I have enjoyed my four days looking after Hollie and Santino who are aged two and three but it has been the hardest labour. I love the story telling though. Between them they have the equivalent of a small persons library: Dinosaurus Rumpus: Room on the Broom: Spot's Day Out - they didn't write them like that in my day. I had also forgotten how obsessed very little people are with bodily functions - endless trips to the toilet and always amazement and mirth at the results.

Last night was the farewell dinner for Paddy Tomkins. I found myself seated beside Malcolm Dickson now number 2 to Paddy at HM Constabulary. I have known Malcolm for several years and we once famously spent a Saturday evening in the back of a police vehicle touring the streets of Edinburgh to permit board members a police view of Saturday night city chaos...not a person to be seen: more police than public: not a drunk, a fight, a brawl - NOTHING. It wasn't raining so they couldn't blame the weather; it was a Saturday during the Festival and we ended up at the castle watching the Tattoo with the on duty officers. Malcolm was despondent...and I was amused. Last night was amusing too. Apart from being responsible for one of the dullest Saturdays I ever spent, Malcolm also has the distinction of being the only man who ever stood me up for dinner. I had made special arrangements for him to sit next to Ian Rankin for whom he had expressed admiration - we waited and waited and waited but Malcolm did not appear. The next day I received a very apologetic phone call explaining 'I forgot'. I imagine it was the law officer in him that forbade even the social lie - again it made me laugh. I lost no time poking fun last night which he took with good grace.

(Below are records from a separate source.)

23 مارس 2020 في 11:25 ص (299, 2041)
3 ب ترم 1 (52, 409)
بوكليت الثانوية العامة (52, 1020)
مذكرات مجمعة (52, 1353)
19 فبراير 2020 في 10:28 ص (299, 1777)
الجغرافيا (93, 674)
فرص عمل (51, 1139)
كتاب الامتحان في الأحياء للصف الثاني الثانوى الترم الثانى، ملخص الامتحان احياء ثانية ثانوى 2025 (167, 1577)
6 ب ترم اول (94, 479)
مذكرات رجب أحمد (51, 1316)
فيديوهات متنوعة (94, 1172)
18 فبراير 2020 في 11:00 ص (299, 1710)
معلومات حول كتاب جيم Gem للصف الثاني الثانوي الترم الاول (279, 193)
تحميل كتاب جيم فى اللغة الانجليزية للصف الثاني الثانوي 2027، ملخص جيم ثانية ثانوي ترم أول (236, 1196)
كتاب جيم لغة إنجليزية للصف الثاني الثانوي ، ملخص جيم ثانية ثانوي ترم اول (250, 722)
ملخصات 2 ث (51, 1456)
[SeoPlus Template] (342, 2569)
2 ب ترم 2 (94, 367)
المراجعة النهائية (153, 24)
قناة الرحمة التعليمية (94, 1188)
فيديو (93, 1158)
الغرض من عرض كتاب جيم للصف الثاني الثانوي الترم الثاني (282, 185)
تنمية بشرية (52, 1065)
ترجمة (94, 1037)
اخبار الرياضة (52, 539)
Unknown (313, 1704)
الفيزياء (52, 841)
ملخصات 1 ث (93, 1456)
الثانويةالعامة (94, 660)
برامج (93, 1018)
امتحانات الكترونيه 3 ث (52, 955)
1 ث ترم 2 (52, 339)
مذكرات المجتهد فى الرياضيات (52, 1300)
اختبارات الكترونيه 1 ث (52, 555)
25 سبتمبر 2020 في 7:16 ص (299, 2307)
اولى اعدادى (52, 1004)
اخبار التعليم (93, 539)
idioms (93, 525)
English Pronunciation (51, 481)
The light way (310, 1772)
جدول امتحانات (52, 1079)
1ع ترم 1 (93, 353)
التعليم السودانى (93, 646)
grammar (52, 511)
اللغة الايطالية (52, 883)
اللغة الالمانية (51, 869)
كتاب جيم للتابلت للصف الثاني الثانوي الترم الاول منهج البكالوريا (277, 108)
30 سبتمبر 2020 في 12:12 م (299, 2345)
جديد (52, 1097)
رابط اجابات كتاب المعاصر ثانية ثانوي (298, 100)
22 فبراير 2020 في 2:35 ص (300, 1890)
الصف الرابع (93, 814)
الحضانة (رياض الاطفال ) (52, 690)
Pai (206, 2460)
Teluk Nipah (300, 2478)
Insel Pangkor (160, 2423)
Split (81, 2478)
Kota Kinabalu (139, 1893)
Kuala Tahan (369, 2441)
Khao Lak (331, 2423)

Yesterday I passed many demonstrations against Trident...outside the parliament: at the Mound: in the High Street. The Capital felt like a centre for political agitation even if each demo seemed a muted affair. I sympathise with the sentiment. Nobody could demonstrate in favour of nuclear weapons. I admire Nigel's decision to vote against the Government but I cannot agree with it. It is not sensible to seem vulnerable before an enemy - politics proves to me beyond any doubt that the appearance of weakness is the moment the wolves pounce. Instinctively, all reasonable people want peace. But wanting it and keeping it require two very different responses.